— The problem —
Every line below that mentions the word "avatar" should be copied out.

— Extracted data entries —

Segment Open

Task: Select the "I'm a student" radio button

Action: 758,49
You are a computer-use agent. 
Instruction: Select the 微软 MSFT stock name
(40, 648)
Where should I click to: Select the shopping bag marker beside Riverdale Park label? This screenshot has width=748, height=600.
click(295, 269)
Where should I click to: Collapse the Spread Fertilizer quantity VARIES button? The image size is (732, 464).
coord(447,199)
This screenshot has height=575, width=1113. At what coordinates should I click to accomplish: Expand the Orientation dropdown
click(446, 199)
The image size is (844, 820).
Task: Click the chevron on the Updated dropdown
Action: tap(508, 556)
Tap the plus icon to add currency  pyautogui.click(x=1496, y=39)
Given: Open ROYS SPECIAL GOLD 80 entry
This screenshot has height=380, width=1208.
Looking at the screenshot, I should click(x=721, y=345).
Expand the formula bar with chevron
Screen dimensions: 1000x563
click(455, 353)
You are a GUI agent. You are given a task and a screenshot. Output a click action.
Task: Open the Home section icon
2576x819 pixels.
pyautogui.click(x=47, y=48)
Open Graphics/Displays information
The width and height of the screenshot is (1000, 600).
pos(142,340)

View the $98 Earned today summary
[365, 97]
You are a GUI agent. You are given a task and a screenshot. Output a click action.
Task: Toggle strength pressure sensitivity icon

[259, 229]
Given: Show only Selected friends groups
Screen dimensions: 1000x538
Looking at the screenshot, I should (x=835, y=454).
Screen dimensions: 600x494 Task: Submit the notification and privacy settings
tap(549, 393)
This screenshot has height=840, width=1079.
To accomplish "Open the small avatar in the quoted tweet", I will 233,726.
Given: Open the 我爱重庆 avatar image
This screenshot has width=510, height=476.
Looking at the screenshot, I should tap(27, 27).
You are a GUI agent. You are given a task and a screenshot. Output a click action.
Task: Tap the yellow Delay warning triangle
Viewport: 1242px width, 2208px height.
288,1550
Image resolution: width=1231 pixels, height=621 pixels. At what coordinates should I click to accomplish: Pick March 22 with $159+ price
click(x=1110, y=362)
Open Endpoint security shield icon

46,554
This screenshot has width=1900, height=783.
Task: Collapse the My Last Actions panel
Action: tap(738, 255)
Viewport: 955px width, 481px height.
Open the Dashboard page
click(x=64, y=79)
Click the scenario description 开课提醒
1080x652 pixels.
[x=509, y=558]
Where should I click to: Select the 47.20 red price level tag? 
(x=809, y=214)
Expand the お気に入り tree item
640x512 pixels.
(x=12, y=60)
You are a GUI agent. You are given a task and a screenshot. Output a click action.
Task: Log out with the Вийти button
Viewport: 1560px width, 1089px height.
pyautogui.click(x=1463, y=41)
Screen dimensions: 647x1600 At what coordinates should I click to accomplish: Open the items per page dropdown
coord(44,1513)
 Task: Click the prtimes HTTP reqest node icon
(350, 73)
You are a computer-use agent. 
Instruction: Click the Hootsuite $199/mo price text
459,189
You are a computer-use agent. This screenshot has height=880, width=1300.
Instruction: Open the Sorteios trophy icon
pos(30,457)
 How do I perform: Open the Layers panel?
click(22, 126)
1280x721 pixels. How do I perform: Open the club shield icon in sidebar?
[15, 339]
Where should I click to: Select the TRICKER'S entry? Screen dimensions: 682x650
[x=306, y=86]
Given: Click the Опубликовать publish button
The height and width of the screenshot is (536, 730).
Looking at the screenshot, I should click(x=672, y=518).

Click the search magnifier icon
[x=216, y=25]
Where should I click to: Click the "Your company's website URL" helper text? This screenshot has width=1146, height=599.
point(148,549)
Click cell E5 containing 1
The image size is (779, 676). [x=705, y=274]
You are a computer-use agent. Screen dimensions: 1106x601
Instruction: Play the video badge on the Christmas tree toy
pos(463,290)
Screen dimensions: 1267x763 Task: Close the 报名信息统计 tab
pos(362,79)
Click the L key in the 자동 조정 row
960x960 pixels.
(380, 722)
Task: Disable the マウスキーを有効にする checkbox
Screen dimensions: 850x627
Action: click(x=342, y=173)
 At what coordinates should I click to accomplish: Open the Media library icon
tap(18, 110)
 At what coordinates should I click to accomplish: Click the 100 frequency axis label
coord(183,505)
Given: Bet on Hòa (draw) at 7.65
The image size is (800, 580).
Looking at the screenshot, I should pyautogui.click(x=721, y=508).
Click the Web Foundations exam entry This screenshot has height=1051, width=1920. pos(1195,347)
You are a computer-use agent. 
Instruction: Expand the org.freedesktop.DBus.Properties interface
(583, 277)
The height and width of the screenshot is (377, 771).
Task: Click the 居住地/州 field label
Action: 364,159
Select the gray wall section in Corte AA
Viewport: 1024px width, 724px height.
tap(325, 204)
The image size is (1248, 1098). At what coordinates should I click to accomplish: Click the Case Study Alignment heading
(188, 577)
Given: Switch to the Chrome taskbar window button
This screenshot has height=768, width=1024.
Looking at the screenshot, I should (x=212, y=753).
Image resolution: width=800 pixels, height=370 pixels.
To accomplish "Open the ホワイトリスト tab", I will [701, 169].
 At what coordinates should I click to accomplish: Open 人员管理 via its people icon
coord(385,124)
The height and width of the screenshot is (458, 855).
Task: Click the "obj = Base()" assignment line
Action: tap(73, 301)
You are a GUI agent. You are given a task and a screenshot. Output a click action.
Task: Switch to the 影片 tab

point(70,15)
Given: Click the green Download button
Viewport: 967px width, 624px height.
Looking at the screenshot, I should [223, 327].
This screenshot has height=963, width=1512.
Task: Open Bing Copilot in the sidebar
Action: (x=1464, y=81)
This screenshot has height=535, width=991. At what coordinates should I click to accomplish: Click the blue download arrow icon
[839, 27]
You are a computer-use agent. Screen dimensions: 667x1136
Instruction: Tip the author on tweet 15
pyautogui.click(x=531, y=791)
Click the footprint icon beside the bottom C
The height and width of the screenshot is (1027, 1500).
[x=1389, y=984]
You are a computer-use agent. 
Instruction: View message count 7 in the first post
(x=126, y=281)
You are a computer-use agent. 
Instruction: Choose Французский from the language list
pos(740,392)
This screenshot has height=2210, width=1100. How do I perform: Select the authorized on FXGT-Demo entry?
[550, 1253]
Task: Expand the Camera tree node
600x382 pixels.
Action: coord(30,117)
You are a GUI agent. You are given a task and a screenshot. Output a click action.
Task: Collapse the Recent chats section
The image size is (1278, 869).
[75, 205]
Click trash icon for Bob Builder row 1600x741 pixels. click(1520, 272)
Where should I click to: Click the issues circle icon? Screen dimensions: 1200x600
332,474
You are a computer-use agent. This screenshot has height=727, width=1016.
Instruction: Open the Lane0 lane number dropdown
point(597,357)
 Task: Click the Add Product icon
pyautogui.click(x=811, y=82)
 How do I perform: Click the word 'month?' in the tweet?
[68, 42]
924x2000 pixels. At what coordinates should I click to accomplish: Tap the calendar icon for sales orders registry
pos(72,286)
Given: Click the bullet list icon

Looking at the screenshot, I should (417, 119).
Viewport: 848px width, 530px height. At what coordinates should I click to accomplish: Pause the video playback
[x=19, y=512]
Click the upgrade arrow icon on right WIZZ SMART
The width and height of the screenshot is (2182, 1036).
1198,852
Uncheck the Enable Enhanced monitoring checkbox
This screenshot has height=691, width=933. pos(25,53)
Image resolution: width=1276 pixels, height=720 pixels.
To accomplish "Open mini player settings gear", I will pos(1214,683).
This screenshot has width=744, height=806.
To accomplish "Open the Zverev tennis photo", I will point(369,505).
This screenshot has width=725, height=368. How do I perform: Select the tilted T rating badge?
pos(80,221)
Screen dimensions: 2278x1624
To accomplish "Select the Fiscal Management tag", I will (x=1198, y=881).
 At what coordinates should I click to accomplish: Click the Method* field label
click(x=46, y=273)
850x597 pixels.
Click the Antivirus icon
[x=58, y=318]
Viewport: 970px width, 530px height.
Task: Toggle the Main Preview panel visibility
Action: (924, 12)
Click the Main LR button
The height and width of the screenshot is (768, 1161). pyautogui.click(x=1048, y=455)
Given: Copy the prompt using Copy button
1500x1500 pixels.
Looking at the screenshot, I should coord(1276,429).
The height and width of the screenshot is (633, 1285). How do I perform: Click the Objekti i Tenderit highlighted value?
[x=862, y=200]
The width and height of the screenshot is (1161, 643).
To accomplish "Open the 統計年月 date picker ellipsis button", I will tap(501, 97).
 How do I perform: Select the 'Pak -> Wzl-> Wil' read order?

Segment Closed

— Output for this exercise —
To accomplish "Open the small avatar in the quoted tweet", I will 233,726.
Given: Open the 我爱重庆 avatar image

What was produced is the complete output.